We think that the decision of the Board of Tax Appeals must be affirmed. It is true, as the taxpayer contends, and the Board found, that there is no evidence to show that the issuance and redemption of the stock were conceived in the beginning as parts of a single plan to distribute surplus, which otherwise would be paid to the stockholder in the form of dividends, but, as the Board correctly said, this is not the only test for determining whether a distribution of corporate funds falls within section 201 (g) of the act. The Board said: "But the search for a relationship between the issuance of the stock and its redemption, evidencing a continuing, unified plan to distribute surplus, is not the sole test to which a distribution, coupled with a redemption, may be subjected, and it may fall within the statute even in the absence of those elements. The statute invites scrutiny to the time and manner of the cancellation or redemption of stock. It makes no requirement that the issuance and redemption be related; indeed, under its terms, the manner of the issuance (whether or not as a dividend) is not material. Consequently, we must also scrutinize the redemption and distribution with respect to the time and manner when they occur, and the circumstances surrounding them at that time. With that in mind, it is quite apparent that a redemption and distribution may fall within the statute although, at the time the stock was issued, there was no intention to later redeem it as a means of surplus distribution, no plan to avail of such method as a device by which to circumvent the usual tax upon dividends. Thus a stock originally issued, either for payment or as a dividend, as a part of the financial plan of the corporation may be used afterward for the ends sought to be prevented by this section of the statute."

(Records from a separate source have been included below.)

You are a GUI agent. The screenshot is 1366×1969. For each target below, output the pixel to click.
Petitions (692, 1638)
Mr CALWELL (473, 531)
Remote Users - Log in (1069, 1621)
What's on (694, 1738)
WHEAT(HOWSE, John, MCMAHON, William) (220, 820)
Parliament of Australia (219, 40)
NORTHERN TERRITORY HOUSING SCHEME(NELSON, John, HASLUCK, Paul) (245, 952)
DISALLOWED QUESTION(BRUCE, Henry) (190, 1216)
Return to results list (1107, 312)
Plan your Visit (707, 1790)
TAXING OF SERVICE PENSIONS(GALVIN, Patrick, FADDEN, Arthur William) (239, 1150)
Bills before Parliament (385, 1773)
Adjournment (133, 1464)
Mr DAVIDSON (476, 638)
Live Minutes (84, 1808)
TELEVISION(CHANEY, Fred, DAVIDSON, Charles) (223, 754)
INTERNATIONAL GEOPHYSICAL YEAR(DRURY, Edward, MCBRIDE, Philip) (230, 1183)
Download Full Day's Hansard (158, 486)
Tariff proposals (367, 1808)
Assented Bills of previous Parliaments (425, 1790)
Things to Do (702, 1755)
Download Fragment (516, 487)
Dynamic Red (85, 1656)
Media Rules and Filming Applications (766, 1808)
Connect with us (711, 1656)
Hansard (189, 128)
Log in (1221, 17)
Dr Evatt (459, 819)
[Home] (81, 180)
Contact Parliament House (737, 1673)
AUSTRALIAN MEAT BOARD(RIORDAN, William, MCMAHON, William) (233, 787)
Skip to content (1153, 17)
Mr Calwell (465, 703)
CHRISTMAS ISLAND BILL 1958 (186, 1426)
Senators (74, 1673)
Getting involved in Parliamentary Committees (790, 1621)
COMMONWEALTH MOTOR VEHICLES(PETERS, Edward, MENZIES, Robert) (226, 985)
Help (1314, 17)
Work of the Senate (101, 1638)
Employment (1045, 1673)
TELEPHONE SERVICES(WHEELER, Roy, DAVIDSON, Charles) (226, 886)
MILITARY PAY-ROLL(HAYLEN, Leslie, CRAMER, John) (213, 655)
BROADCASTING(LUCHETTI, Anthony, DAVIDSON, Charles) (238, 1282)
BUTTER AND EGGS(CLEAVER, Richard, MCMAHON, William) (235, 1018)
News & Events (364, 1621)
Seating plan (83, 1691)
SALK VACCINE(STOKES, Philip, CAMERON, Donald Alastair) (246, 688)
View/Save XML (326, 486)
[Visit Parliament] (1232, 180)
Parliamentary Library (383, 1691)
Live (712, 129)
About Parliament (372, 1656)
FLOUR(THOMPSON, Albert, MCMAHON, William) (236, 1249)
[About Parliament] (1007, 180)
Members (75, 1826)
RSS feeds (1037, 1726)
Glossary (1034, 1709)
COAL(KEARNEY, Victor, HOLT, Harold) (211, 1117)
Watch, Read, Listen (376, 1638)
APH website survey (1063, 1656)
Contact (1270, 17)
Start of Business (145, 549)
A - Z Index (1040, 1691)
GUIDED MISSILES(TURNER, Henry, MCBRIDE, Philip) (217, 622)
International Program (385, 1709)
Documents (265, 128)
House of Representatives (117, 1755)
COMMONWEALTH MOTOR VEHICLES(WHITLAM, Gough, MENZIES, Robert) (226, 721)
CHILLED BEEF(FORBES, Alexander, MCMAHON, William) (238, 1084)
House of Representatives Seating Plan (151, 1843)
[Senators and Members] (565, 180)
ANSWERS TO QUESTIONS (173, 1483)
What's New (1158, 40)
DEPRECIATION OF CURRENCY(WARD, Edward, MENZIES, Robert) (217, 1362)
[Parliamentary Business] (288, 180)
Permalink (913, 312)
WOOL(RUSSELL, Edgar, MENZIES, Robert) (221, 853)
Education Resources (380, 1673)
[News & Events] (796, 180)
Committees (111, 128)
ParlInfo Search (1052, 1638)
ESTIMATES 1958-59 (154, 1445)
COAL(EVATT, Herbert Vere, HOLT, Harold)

It is obvious that, in order to determine whether a redemption of stock by a distribution of the assets of the corporation falls within the purview of section 201 (g), it is necessary to ascertain whether the redemption takes place at such time and in such a manner as to make it equivalent to the distribution of a taxable dividend. The Board dealt with this question in the following language: "In the case at bar there is no proof of the existence of a relation between the issuance and redemption of the preferred stock evidencing a continuing, unified plan to distribute surplus, nor can we, as respondent urges, reasonably infer its existence from the facts before us, but scrutiny of the time and manner of the redemption or cancellation (in this case, both) of the stock convinces us that they, and the resultant distribution, were essentially equivalent to a taxable dividend. The preferred stock was redeemed at a time when it was supplanted (simultaneously) by an issue of common stock in like amount. Consequently, the company's liability upon its outstanding capital stock was unchanged in amount. The manner of its redemption was by payment in cash, as was the manner of the distribution. The time of the distribution was when the substitution of stock classes occurred and when the company had a substantial amount of accumulated undivided earnings, available, so far as this record discloses, for distribution. In our opinion, this case falls fully within the provisions of section 201 (g) and the cancellation and redemption of stock and the distribution to the stockholders are precisely of the sort the Congress intended this section of the statute to control; an opinion which finds support in the committee discussions, prior to enactment, concerning the wording of the section."
The facts, which were stipulated, amply support this conclusion of the Board.
For the reasons stated, the decision of the Board will be affirmed.